Conferences, technical forums, and even casual lab meetings fuel this learning cycle. The chemists who listen to others, exchange failures and wins, and document unexpected outcomes make faster progress. More companies now invest in collaborative platforms and shared analytical databases—a move that shortens learning curves and keeps teams nimble. By pooling observations, both common pitfalls and rare victories surface faster, letting teams sidestep trouble and seize new opportunities.

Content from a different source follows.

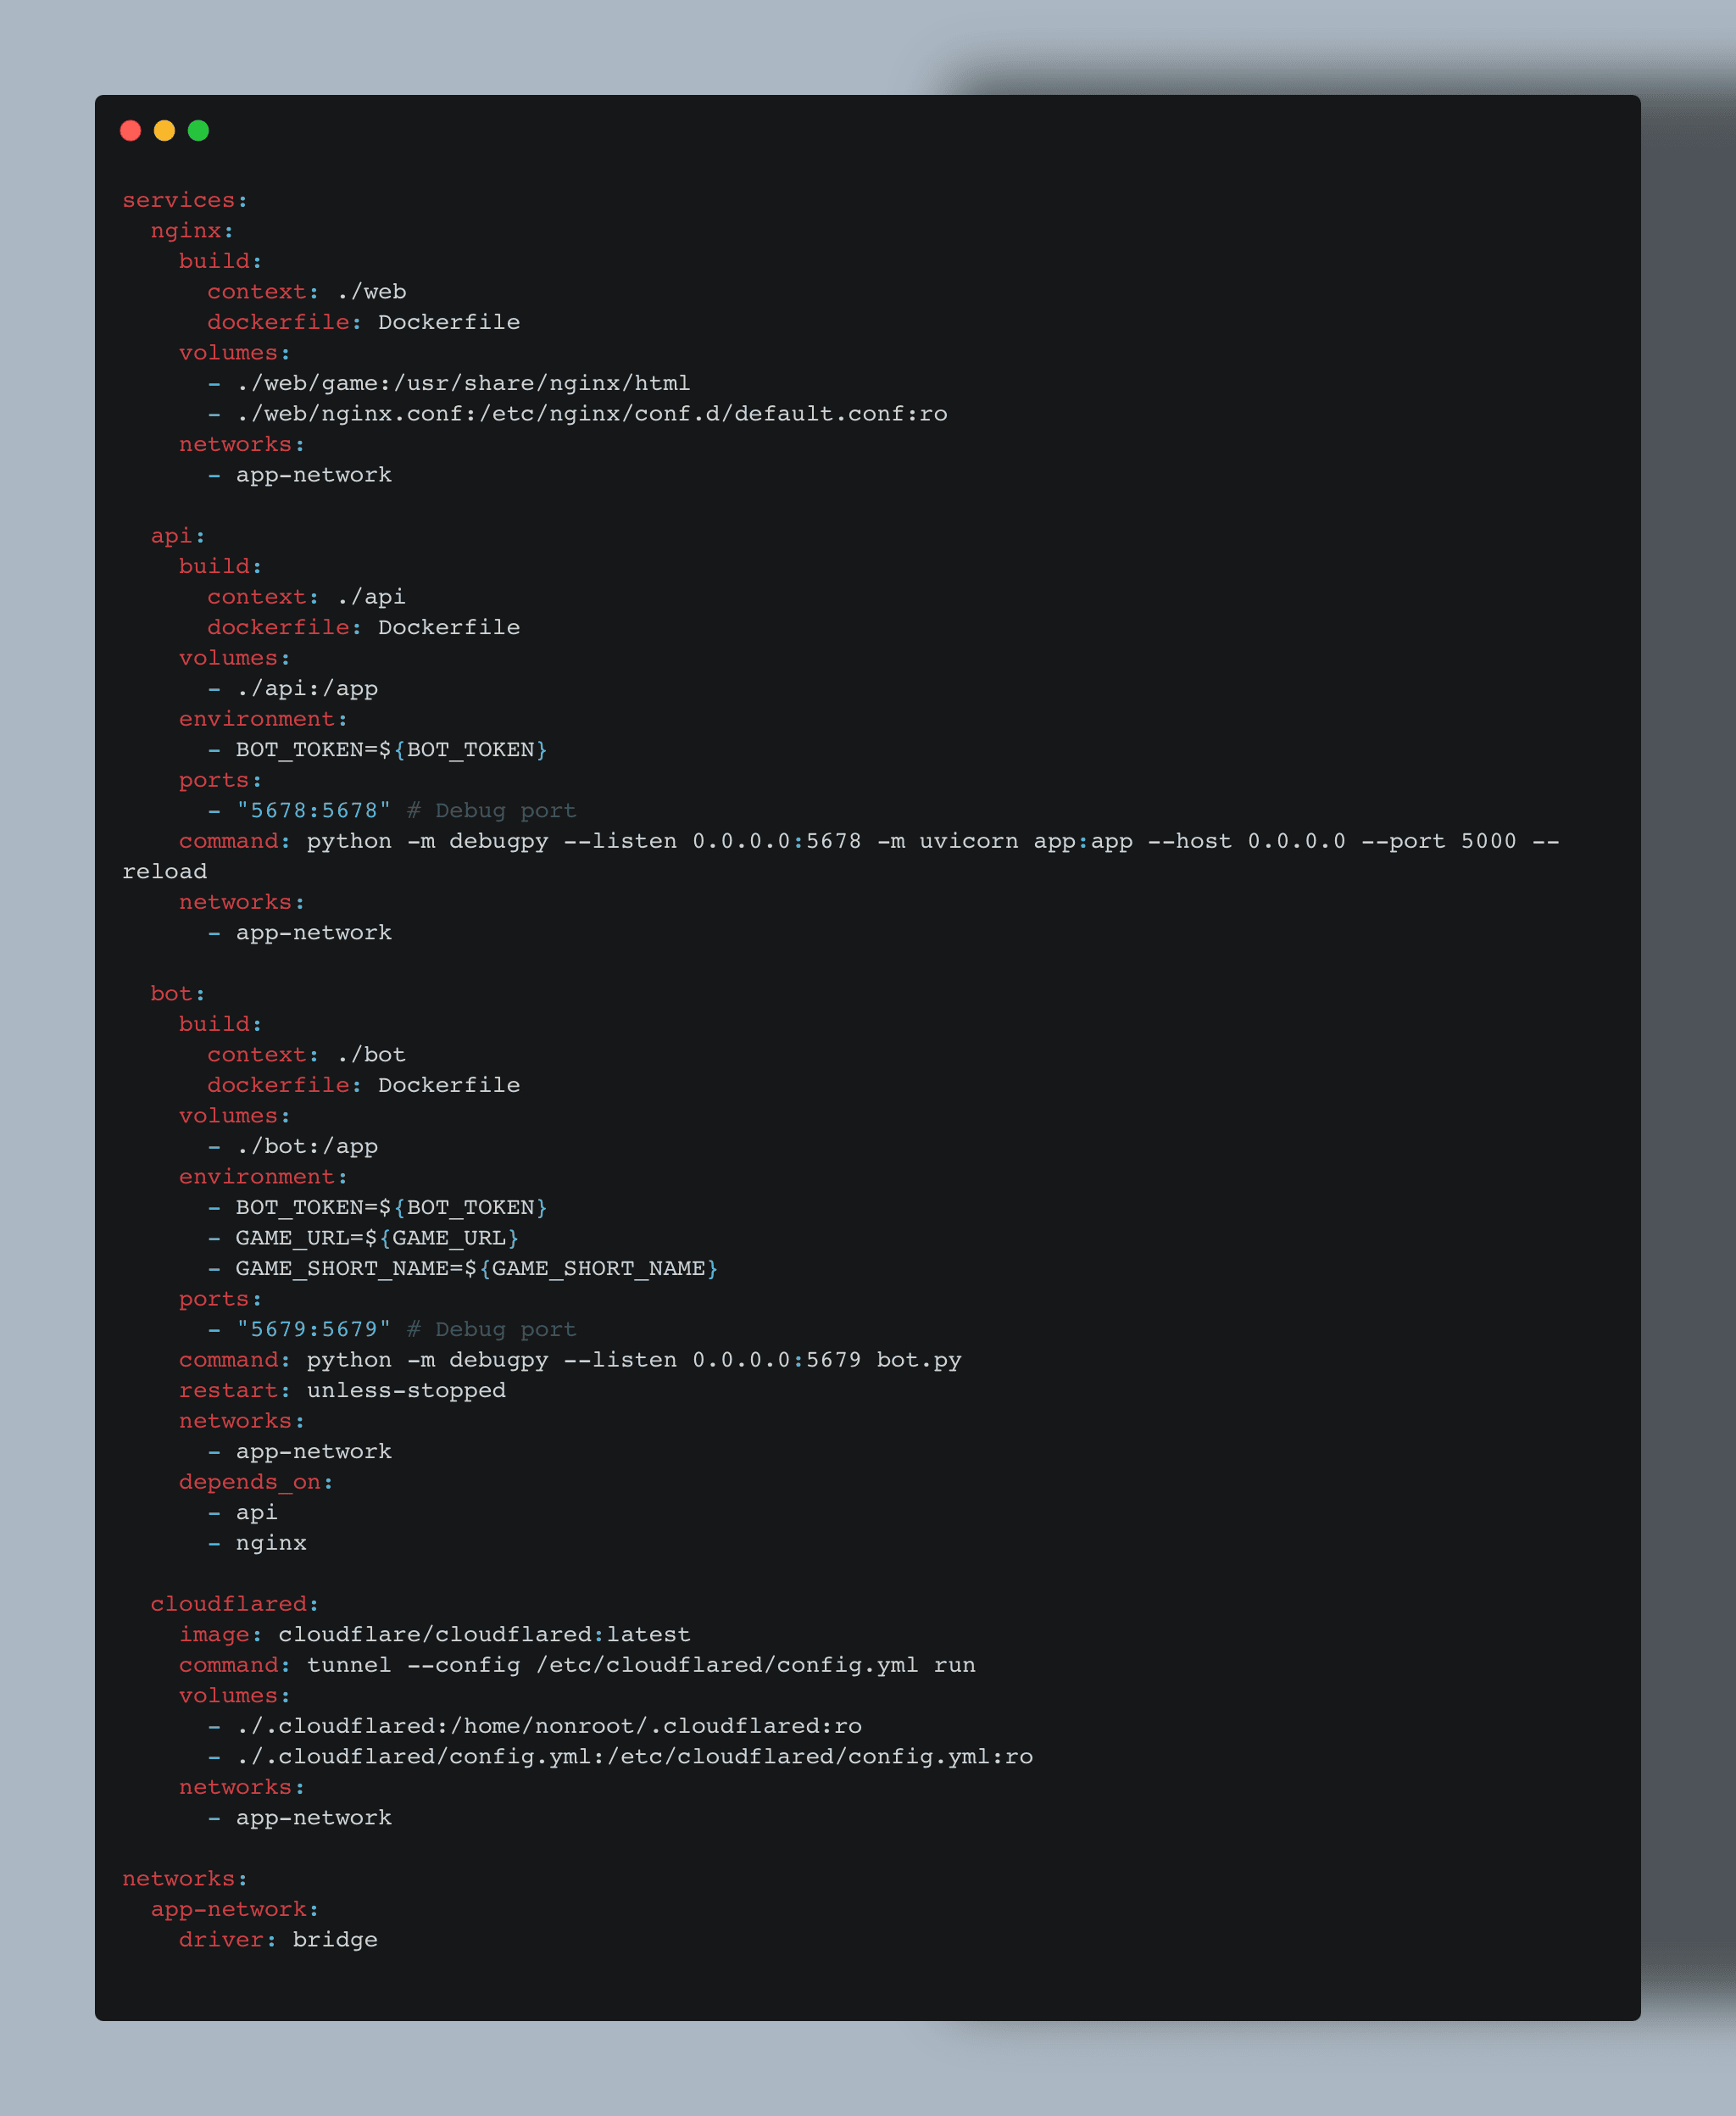1736x2116 pixels.
Task: Click the 'services:' key at the top
Action: (185, 200)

I’ve spent hours over coffee talking through stalled reactions, hypothesizing around a tricky batch of bromoacetyl derivatives, only to return to the lab with an idea that finally clicks. This open culture—backed by rigorous note keeping and honest talk about both success and failure—moves the science, and the product, forward.
For all the changes sweeping chemistry, some needs remain steady: reliability, adaptability, and strong communication across the supply chain. 3-(Bromoacetyl)benzoic acid, with its versatile bromoacetyl functionality and reactive core, keeps showing up in evolving workflows—from early-stage discovery to full-scale manufacturing.
Researchers keep an eye on emerging alternatives, greener processes, and new patterns of substitution. In the race to unlock better drugs, stronger materials, or faster diagnostics, small advantages accumulate. Whether the task is improving yields, adding new handles, or cutting waste into manageable streams, this compound has carved out a dependable niche.
Years working in synthesis have shown me that the quality of starting materials often marks the difference between disappointment and breakthrough. With 3-(Bromoacetyl)benzoic acid, chemists discover new combinations, solve difficult couplings, and adjust workflows to meet higher standards—each step leading to better science and more meaningful results.